Cached at:
04/22/26, 07:04 PM
# Qwen3.6-27B: Flagship-Level Coding in a 27B Dense Model
Source: [https://simonwillison.net/2026/Apr/22/qwen36-27b/](https://simonwillison.net/2026/Apr/22/qwen36-27b/)
22nd April 2026 \- Link Blog
**[Qwen3\.6\-27B: Flagship\-Level Coding in a 27B Dense Model](https://qwen.ai/blog?id=qwen3.6-27b)**\([via](https://news.ycombinator.com/item?id=47863217)\) Big claims from Qwen about their latest open weight model:
> Qwen3\.6\-27B delivers flagship\-level agentic coding performance, surpassing the previous\-generation open\-source flagship Qwen3\.5\-397B\-A17B \(397B total / 17B active MoE\) across all major coding benchmarks\.

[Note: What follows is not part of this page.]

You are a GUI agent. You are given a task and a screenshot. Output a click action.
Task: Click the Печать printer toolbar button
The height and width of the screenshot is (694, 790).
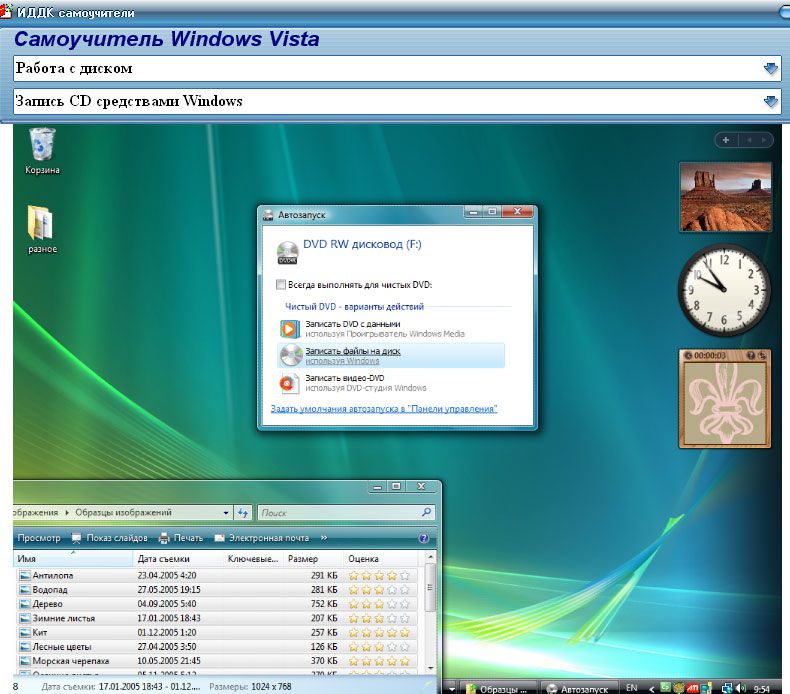tap(180, 538)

On Hugging Face[Qwen3\.5\-397B\-A17B](https://huggingface.co/Qwen/Qwen3.5-397B-A17B/tree/main)is 807GB, this new[Qwen3\.6\-27B](https://huggingface.co/Qwen/Qwen3.6-27B/tree/main)is 55\.6GB\.

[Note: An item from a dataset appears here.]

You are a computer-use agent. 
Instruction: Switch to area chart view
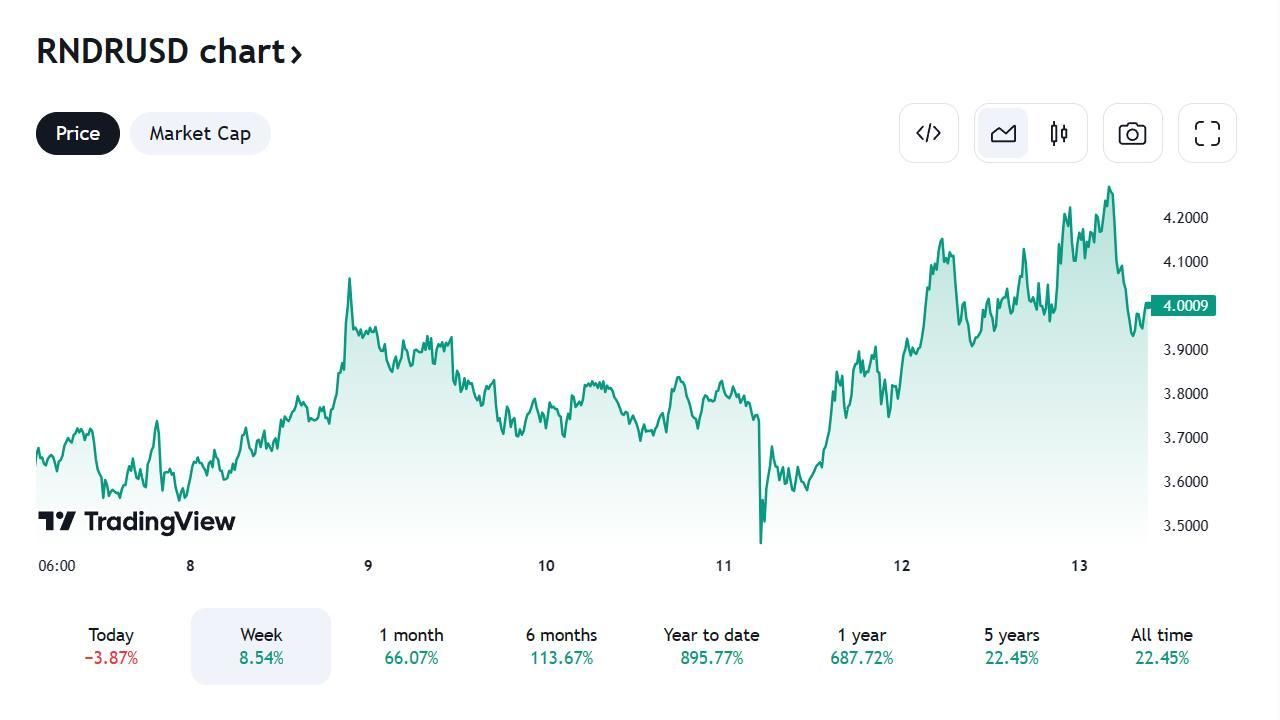pyautogui.click(x=1003, y=133)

I tried it out with the 16\.8GB Unsloth[Qwen3\.6\-27B\-GGUF:Q4\_K\_M](https://huggingface.co/unsloth/Qwen3.6-27B-GGUF)quantized version and`llama\-server`using this recipe by[benob on Hacker News](https://news.ycombinator.com/item?id=47863217#47865140), after first installing`llama\-server`using`brew install llama\.cpp`:
```
llama-server \
-hf unsloth/Qwen3.6-27B-GGUF:Q4_K_M \
--no-mmproj \
--fit on \
-np 1 \
-c 65536 \
--cache-ram 4096 -ctxcp 2 \
--jinja \
--temp 0.6 \
--top-p 0.95 \
--top-k 20 \
--min-p 0.0 \
--presence-penalty 0.0 \
--repeat-penalty 1.0 \
--reasoning on \
--chat-template-kwargs '{"preserve_thinking": true}'
```
On first run that saved the ~17GB model to`~/\.cache/huggingface/hub/models\-\-unsloth\-\-Qwen3\.6\-27B\-GGUF`\.

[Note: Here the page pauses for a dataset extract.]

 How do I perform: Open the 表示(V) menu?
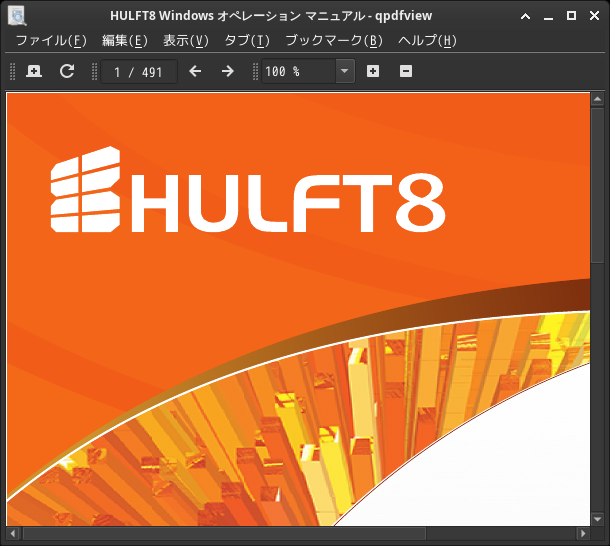[x=185, y=41]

Here's[the transcript](https://gist.github.com/simonw/4d99d730c840df594096366db1d27281)for "Generate an SVG of a pelican riding a bicycle"\. This is an*outstanding*result for a 16\.8GB local model:

Performance numbers reported by`llama\-server`:
- Reading: 20 tokens, 0\.4s, 54\.32 tokens/s
- Generation: 4,444 tokens, 2min 53s, 25\.57 tokens/s
For good measure, here's[Generate an SVG of a NORTH VIRGINIA OPOSSUM ON AN E\-SCOOTER](https://gist.github.com/simonw/95735fe5e76e6fdf1753e6dcce360699)\(run previously[with GLM\-5\.1](https://simonwillison.net/2026/Apr/7/glm-51/)\):

That one took 6,575 tokens, 4min 25s, 24\.74 t/s\.